I am trying to implement tracks in sand. The terrain is a sand texture. The tracks are a plane with the same sand texture, but also with a bumpmap applied, and using the transparent bumped diffuse shader. I have a script that places the tracks .02 units above the terrain(the reason I place it a little above is that it mitigates, but doesn’t eliminate, the problem I describe below) and orients the rotation of the plane to the terrain’s surface normal directly below it. .
The Problem:
In the first screenshot, everything looks good. The tracks actually look like depressions in the sand. In the second screenshot, you can see the visual artifact that occurs with the planes at certain viewing angles.
Does anyone know what is causing the artifacts, and is there a way around it? Using Indie, can anyone suggest a better way to implement footprints? They are dynamic, meaning they can’t actually be a terrain texture, and they use transparency to simulate fading over time.
I don’t think so. I’ve set it to pixel and vertex to test that, and the issue doesn’t resolve. I suspect it has something to do with transparency, but can’t confirm that b/c I don’t have enough experience with transparency (and, now that I think of it, I haven’t actually tried just a plain difuse shader to test, but I can almost guarantee it won’t have the same issue).
I guess it depends on exactly what you’re doing, how many footprints, etc, but you might be able to do something using a Projector. This simply takes an image and “projects” it onto a surface from a chosen position.

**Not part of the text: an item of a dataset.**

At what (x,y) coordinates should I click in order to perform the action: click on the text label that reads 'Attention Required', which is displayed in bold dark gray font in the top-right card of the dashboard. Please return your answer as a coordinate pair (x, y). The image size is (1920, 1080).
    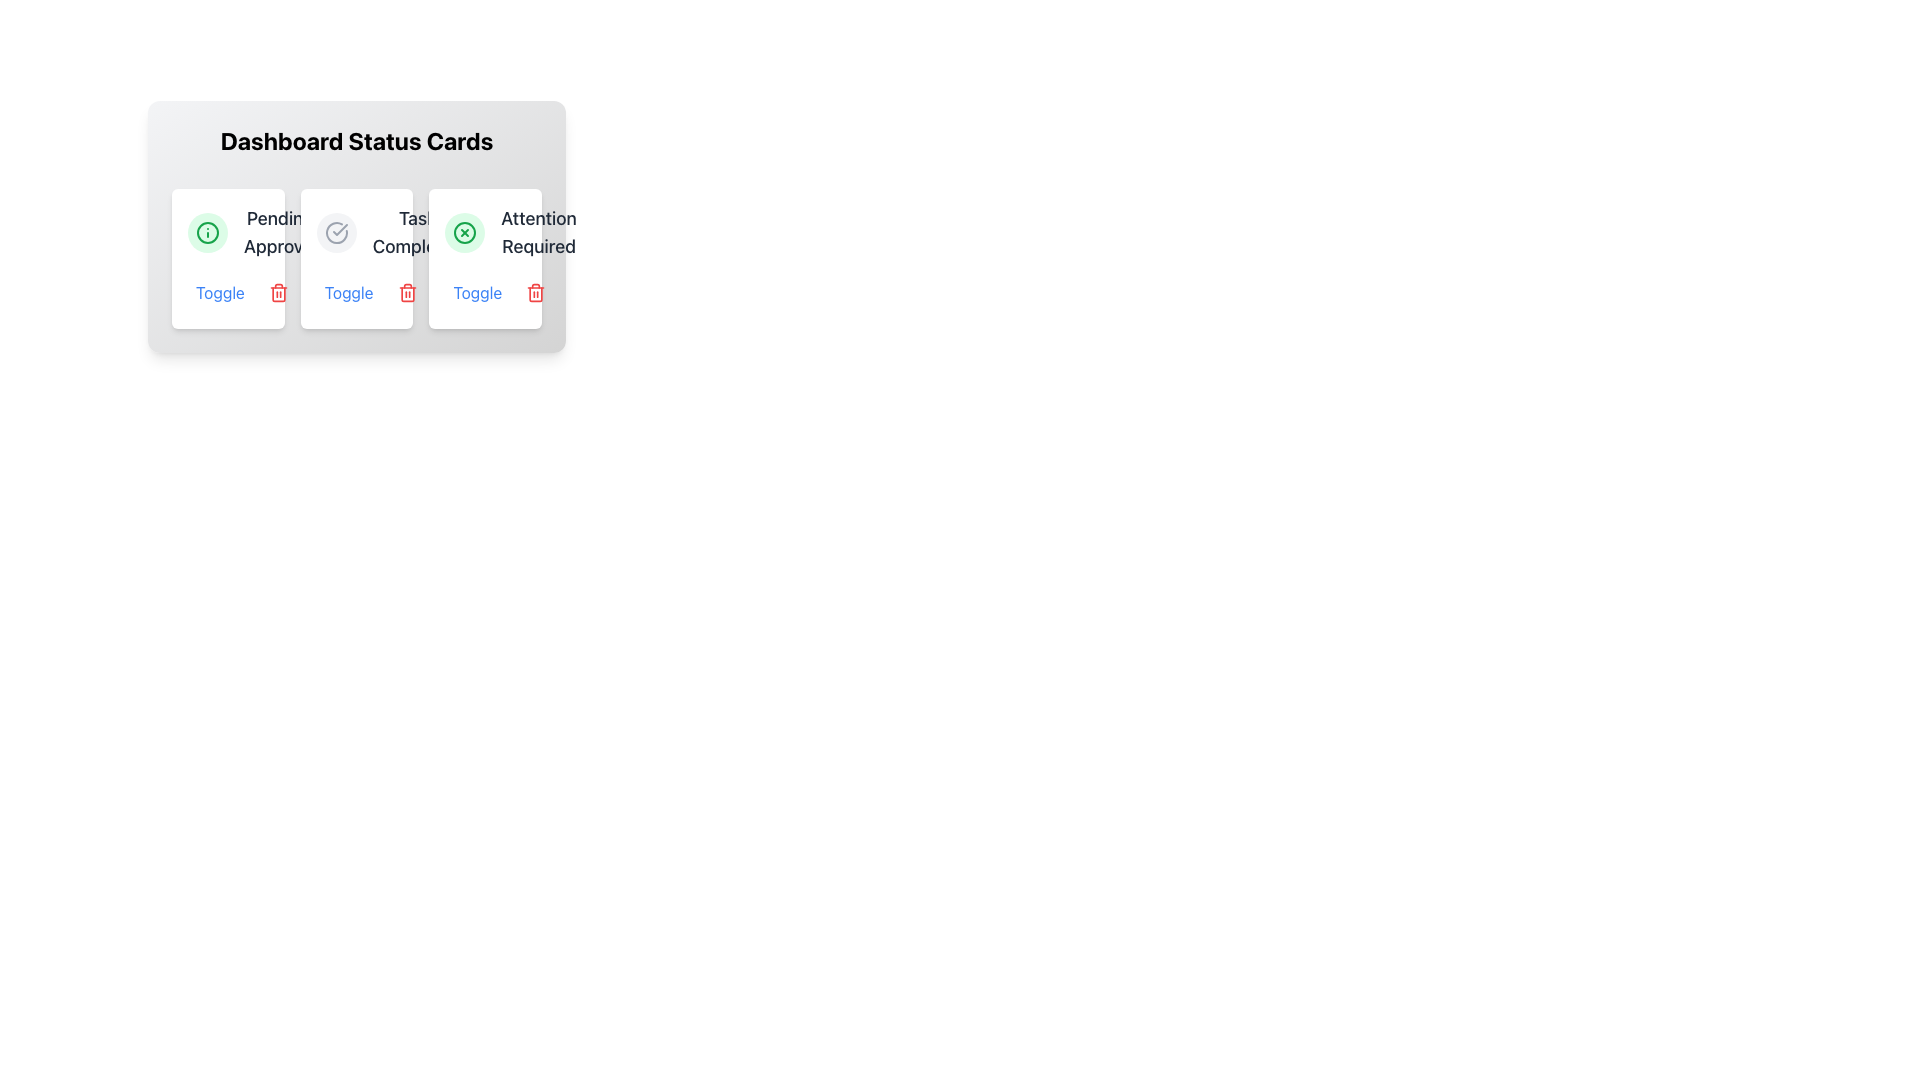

What you’re seeing is incorrect Z ordering due to the way pixel lighting is handled in Unity. You can fix this by moving the footprints a little higher off the ground, or by waiting until 2.6.
Ahh. Thanks, Daniel. And thanks for the link to the paper. I did try moving them higher off the ground, and it does resolve the issue, but then they don’t look right. Perspective kicks in and you can tell they are above the ground. I think i will opt for option 2, and enjoy the fix that 2.6 brings.
Eric, are you talking about shader programming? I don’t know anything about shader programming (I know there are tutorials, but it’s really not high on the priority list).
Yeah, but you don’t really need to know anything, just get the source for the shader you’re using, give it a new name on the Shader line, and add “Offset -1, -1” in the pass somewhere.